本技术报告介绍了QwenLong-CPRS，一种专为显式长上下文优化设计的上下文压缩框架，旨在解决大语言模型（LLMs）在长序列处理过程中预填充阶段的高昂计算开销以及“中间迷失”性能下降问题。通过一种新颖的动态上下文优化机制实现，QwenLong-CPRS支持基于自然语言指令的多粒度上下文压缩，既提升了效率又改善了性能。作为Qwen架构系列的演进，QwenLong-CPRS引入了四项关键创新：（1）自然语言引导的动态优化，（2）增强边界感知的双向推理层，（3）配备语言建模头的令牌评判机制，以及（4）窗口并行推理。

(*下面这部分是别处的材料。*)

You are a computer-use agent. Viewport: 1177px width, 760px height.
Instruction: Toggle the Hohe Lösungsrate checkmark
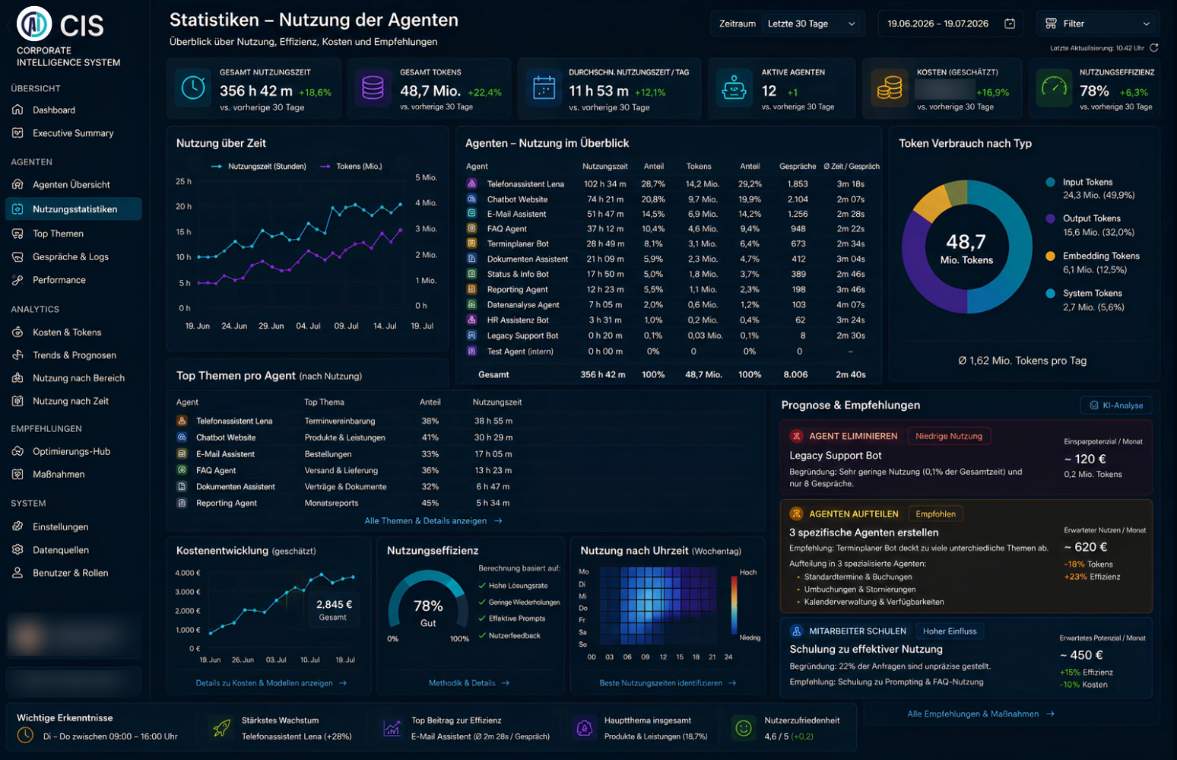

在涵盖4K至2M单词上下文的五项基准测试中，QwenLong-CPRS展现出三重有效性：（1）在准确性和效率上持续优于RAG和稀疏注意力等其他上下文管理方法；（2）与所有旗舰LLMs（包括GPT-4o、Gemini2.0-pro、Claude3.7-sonnet、DeepSeek-v3和Qwen2.5-max）架构无关的集成，实现了21.59倍的上下文压缩，同时带来19.15个百分点的平均性能提升；（3）结合Qwen2.5-32B-Instruct部署，QwenLong-CPRS在Ruler-128K和InfiniteBench上分别超越领先的专有LLMs 4.85和10.88个百分点，确立了新的SOTA性能。

English

This technical report presents QwenLong-CPRS, a context compression framework designed for explicit long-context optimization, addressing prohibitive computation overhead during the prefill stage and the "lost in the middle" performance degradation of large language models (LLMs) during long sequence processing. Implemented through a novel dynamic context optimization mechanism, QwenLong-CPRS enables multi-granularity context compression guided by natural language instructions, achieving both efficiency gains and improved performance. Evolved from the Qwen architecture series, QwenLong-CPRS introduces four key innovations: (1) Natural language-guided dynamic optimization, (2) Bidirectional reasoning layers for enhanced boundary awareness, (3) Token critic mechanisms with language modeling heads, and (4) Window-parallel inference. Comprehensive evaluations across five benchmarks (4K-2M word contexts) demonstrate QwenLong-CPRS's threefold effectiveness: (1) Consistent superiority over other context management methods like RAG and sparse attention in both accuracy and efficiency. (2) Architecture-agnostic integration with all flagship LLMs, including GPT-4o, Gemini2.0-pro, Claude3.7-sonnet, DeepSeek-v3, and Qwen2.5-max, achieves 21.59times context compression alongside 19.15-point average performance gains; (3) Deployed with Qwen2.5-32B-Instruct, QwenLong-CPRS surpasses leading proprietary LLMs by 4.85 and 10.88 points on Ruler-128K and InfiniteBench, establishing new SOTA performance.